This is the biggest piece of feedback you have gotten yet. Q isn’t nearly as famous as e.g. Backbone or Ember or Modernizr, but it is established and well-known. Your name is actually a barrier to this catching on, I think.


What if ours becomes better known? As I said we've started 2 years ago.


This is where you ask yourself "would I like if someone releases a product with the exact same name as my company's and moved us to the second page of Google?".


Even if that was somehow relevant (it doesn't really matter what you called it internally if you didn't use the name publicly), the existing Q.js is older!

Here is the first public version, from 3 years ago: https://github.com/Gozala/q/tree/v0.1.0


You may have started two years ago but you only open sourced it for the community two hours ago.


that is a bit childish. the time you began development is not relevant, and seeing as q.js is already popular, it is safe to say it will stay that way. changing the name is great advice. consider it.


As a long time user of the original Q (which has been around since at least 2009 [1]), I'd also suggest picking a different name for another reason: searchability.
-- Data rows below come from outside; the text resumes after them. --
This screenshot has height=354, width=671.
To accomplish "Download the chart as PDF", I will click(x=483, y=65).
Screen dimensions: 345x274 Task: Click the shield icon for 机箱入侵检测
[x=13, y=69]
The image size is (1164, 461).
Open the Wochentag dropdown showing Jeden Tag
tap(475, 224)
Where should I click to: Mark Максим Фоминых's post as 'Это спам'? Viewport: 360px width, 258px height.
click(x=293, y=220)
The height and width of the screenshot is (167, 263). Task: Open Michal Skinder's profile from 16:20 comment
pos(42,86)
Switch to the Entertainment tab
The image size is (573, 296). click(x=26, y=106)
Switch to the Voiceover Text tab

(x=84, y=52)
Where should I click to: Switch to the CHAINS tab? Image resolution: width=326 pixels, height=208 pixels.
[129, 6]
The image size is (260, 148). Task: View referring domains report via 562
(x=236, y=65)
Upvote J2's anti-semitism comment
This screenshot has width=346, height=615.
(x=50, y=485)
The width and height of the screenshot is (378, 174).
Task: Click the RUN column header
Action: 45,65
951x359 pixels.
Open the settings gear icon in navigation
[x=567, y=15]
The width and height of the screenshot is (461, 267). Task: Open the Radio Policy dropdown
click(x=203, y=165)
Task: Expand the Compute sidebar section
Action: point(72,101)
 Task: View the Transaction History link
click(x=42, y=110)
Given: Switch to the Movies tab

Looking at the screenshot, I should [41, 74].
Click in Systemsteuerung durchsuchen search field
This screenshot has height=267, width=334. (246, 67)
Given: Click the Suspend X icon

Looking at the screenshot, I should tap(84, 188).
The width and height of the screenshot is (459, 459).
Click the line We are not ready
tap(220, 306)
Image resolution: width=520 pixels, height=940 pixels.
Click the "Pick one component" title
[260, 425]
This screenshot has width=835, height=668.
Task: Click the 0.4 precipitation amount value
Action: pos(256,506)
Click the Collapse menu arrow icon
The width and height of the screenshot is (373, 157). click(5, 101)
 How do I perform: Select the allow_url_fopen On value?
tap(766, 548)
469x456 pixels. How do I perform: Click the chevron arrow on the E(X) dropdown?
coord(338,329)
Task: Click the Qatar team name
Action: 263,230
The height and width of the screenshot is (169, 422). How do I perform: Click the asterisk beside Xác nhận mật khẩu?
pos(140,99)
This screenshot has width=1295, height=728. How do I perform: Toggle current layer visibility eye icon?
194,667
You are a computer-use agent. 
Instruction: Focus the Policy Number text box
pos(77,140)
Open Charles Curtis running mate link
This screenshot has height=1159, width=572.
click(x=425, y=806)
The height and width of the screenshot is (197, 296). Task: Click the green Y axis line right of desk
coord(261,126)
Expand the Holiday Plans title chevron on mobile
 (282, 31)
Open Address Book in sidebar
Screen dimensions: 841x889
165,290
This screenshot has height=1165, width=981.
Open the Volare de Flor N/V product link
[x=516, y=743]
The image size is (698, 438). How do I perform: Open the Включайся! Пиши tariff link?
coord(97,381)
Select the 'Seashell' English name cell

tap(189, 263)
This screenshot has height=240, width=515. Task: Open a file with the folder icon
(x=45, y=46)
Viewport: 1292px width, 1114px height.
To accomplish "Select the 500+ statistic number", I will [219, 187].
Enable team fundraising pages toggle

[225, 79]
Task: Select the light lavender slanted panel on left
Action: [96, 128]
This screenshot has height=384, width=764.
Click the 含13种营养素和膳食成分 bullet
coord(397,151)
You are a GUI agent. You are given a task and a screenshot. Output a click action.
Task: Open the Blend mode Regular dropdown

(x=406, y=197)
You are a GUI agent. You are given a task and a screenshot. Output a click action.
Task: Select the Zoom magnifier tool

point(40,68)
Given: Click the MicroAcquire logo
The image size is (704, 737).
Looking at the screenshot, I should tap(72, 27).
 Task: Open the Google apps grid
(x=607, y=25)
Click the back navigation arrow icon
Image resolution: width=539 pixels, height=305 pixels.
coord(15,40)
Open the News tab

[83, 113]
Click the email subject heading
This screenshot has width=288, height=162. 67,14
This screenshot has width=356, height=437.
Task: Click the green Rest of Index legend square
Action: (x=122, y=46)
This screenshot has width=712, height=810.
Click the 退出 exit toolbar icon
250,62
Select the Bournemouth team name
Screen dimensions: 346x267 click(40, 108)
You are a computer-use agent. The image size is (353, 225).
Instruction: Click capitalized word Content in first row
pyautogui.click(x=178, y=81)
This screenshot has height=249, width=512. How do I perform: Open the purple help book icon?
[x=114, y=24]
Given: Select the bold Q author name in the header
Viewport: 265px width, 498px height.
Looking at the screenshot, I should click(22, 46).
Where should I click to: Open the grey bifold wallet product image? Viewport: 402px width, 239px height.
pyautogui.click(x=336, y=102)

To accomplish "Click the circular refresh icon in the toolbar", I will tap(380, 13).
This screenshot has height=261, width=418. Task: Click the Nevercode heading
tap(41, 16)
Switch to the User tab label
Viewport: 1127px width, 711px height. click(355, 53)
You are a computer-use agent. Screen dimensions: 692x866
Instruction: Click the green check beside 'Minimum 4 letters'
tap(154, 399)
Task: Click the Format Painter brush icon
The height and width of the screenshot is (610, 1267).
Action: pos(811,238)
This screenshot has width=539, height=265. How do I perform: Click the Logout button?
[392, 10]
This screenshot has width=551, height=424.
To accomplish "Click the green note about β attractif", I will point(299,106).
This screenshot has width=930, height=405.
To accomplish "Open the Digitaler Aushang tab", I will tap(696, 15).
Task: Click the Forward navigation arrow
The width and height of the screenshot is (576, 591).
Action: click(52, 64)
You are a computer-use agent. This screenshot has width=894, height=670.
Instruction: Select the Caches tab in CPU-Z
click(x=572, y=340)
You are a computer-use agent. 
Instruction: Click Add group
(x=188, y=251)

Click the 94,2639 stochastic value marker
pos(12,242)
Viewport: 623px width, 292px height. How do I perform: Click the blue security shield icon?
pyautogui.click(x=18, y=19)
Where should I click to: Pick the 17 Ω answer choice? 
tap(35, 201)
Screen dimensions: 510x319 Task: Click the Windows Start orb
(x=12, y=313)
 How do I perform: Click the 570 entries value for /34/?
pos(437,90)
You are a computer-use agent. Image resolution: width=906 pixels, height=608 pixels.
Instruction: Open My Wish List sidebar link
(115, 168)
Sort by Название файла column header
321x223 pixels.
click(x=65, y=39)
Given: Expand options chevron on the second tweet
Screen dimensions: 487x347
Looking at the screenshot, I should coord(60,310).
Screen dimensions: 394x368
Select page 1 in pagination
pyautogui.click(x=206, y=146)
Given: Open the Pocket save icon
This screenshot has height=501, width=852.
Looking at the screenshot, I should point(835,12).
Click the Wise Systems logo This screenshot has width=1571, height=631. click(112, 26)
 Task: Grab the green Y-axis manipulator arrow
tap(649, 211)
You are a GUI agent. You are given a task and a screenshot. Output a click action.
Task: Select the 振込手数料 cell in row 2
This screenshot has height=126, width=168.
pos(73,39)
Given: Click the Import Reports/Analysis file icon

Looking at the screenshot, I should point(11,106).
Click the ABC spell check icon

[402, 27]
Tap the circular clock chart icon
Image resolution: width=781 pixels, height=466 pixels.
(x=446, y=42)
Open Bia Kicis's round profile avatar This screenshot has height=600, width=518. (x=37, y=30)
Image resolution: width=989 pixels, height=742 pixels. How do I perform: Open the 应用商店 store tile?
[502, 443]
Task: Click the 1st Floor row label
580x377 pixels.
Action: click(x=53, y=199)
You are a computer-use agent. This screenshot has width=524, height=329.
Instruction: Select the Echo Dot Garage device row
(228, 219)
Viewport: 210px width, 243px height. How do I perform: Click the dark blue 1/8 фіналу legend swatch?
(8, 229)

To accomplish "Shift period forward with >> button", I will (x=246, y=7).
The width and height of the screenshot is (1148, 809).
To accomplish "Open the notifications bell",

[1] https://github.com/kriskowal/q/commit/9191ce4c803cc3f8a01fb6...


You are throwing your work away by giving it the same name as an already established JS library.


OK sorry let me put it another way ... the larger library is meant to run on PHP and Node.js, and the Q.js and front end part is just the SDK to use it on a web browser. So when the whole thing is released, it will mostly be a PHP+Node.JS+Web library.